A farmer walks along a dry stretch of earth

We discussed this ethical dilemma in terms of the pros and cons of allowing governments to decide what foods will and will not be grown. The class participants were fairly split on this hypothetical situation; some students pointed out that this policy would also have enormous economic and social consequences. Millions of farmers, food producers, restaurants and grocery stores could go out of business. In this scenario the world would be left with a larger population, because fewer people die of starvation, but leaving many more people without an income or a substantially reduced income. Is that a fair trade off? Are we willing to give up consumers’ choice in deciding our own diets, in exchange for less water used for agriculture and fewer risks of food insecurity and starvation? Or is there another solution to the problem? Other students argued that it is better, in fact the just course of action, to limit consumers’ choice in order to meet their basic nutritional needs.

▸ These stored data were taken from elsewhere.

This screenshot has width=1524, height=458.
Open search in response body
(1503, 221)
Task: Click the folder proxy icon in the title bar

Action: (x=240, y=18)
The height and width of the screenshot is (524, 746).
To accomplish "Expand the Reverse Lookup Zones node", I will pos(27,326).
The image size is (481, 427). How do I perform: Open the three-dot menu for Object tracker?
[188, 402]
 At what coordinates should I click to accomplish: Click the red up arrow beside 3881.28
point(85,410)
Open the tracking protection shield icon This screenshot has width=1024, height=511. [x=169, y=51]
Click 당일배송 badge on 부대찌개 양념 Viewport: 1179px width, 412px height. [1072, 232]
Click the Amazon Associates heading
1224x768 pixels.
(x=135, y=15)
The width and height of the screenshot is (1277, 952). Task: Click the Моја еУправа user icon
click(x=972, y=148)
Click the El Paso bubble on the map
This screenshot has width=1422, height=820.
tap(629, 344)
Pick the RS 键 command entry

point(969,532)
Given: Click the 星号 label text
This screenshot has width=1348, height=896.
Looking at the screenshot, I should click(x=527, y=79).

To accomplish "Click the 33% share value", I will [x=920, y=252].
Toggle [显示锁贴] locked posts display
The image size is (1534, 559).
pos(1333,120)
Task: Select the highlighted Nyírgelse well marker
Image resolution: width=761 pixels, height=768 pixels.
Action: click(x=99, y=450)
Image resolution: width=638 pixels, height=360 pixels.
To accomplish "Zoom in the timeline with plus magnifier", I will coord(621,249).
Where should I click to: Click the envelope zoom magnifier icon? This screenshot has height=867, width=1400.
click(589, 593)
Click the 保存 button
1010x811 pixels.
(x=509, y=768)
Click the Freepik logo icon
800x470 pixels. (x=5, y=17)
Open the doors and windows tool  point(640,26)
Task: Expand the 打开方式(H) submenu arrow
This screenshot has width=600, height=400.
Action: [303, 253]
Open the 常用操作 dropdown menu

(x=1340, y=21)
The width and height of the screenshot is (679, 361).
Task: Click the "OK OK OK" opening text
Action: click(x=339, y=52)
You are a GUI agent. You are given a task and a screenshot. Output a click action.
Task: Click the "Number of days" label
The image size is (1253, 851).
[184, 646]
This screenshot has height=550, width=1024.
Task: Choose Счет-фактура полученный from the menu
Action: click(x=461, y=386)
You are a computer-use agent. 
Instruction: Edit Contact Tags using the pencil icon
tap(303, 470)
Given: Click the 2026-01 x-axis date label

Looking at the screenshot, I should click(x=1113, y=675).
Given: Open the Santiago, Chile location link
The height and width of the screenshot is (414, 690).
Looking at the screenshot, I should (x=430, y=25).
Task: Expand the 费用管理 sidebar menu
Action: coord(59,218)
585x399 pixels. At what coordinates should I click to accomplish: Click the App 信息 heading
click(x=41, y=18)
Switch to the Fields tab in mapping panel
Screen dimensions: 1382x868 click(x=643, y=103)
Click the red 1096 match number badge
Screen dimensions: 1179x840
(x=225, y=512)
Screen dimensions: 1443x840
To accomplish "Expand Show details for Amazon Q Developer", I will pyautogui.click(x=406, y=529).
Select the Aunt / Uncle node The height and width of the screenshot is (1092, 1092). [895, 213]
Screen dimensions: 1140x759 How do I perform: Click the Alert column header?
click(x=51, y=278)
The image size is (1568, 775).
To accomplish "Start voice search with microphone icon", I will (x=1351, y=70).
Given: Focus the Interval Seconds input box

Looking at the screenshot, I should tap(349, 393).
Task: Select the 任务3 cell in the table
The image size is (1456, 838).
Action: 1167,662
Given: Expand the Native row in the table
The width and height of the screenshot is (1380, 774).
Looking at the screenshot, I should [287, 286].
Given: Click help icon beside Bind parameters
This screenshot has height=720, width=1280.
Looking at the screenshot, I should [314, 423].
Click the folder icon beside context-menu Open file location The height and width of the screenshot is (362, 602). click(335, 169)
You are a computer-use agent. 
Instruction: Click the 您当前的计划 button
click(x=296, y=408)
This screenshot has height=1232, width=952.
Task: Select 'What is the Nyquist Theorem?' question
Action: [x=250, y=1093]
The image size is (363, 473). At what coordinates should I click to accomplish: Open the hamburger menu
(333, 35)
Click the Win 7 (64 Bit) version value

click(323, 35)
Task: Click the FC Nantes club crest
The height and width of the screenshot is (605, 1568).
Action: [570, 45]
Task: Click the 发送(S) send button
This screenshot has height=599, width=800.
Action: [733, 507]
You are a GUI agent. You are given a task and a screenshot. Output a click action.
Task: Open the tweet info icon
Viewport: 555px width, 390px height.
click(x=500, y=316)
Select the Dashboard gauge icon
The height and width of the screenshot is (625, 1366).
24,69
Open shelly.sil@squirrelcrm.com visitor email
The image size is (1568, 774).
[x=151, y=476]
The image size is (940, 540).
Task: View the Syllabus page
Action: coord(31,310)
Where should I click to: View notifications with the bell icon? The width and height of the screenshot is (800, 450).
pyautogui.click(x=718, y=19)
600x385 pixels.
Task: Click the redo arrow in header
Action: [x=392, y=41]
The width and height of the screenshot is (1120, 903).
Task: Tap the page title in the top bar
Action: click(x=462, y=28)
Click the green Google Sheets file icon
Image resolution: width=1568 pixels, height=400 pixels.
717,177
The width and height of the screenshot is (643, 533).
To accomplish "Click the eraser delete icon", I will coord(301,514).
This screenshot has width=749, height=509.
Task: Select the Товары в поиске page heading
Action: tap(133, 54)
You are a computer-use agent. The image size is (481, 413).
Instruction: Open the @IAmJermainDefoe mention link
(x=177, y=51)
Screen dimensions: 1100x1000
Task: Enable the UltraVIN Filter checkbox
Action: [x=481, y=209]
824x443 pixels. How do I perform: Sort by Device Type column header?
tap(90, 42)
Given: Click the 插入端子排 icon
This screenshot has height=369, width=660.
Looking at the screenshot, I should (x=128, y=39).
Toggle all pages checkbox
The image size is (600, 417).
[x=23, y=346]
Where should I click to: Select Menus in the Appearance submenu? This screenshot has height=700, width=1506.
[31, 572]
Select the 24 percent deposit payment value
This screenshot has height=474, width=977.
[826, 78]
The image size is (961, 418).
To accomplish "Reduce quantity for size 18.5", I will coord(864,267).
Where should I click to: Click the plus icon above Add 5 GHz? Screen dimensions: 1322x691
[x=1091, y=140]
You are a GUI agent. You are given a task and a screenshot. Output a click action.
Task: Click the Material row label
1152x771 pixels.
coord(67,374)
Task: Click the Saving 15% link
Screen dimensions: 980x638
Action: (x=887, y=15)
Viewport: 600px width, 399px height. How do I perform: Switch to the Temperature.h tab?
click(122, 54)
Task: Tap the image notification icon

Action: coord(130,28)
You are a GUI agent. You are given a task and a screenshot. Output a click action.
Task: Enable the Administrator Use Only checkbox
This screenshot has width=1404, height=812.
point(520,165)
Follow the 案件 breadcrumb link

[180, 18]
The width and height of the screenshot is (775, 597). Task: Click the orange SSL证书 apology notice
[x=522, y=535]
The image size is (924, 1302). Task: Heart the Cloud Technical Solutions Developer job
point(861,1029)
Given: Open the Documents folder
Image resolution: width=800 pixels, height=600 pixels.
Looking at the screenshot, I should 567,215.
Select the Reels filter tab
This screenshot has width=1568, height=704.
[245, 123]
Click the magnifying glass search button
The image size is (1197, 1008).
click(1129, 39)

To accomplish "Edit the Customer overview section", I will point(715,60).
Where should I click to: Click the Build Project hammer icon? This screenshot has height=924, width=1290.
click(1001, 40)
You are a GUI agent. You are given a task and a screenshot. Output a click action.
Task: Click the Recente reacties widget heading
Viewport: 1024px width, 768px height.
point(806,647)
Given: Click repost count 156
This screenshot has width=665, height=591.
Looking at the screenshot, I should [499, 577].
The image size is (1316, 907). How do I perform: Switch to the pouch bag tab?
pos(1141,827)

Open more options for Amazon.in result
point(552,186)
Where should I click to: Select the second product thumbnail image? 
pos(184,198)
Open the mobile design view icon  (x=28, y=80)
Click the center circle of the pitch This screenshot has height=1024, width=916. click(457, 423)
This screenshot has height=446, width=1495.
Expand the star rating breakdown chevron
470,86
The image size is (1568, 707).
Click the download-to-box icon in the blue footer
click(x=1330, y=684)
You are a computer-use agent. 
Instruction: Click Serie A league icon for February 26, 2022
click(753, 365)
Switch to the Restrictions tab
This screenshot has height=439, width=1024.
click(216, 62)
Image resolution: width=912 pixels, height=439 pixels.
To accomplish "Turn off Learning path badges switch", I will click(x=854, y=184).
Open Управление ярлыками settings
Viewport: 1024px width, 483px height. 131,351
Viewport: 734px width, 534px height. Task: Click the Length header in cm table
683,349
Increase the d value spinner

In an opinion paper, Jeff Simmons[1] argues that there is a better way to utilize modern technology in agriculture. Simmons frames his argument by recalling a tragic moment he had working in Brazil when a man who worked for him brought to Simmons’ door his two young daughters who were on the brink of starvation. Simmons says his eyes were opened to this great injustice, that food is much cheaper to buy in the U.S than in other, poorer countries around the world. Not only do many people in developing nations rely on an extremely low income, but they have to pay up to 80 percent higher food costs. Simmons argues that everyone is born with three basic human rights, the right to have food, the right to have choices, and the right to a healthy environment. Simmons’ solution to meetings these rights is to use modern technologies that are currently available, in global agriculture. Simmons argues that it is unjust that we have the capability to grow crops that are modified to need less water, less energy, and less space, and we are not doing so. Simmons presents data that says, contrary to popular arguments regarding genetically modified organisms, that people do not worry about modern technology uses in their food.

Irrigation pipes and sprinkler system supply water to a field

There are many ongoing debates about how we are to deal with a growing global population in the near future. More people in the world means a larger demand on earth’s resources, more demand for food, and more demand for commodities as well. Water is essential to human life, but it is also essential to other activities that are needed for humans as well, primarily food. How are we going to reconcile these issues without resorting to cutting off certain areas that do not have access to water sources, or cannot afford to pay for using other water sources. Solutions will only be reached when people, governments and global citizens, can agree on certain compromises. What are we willing to live without in our future?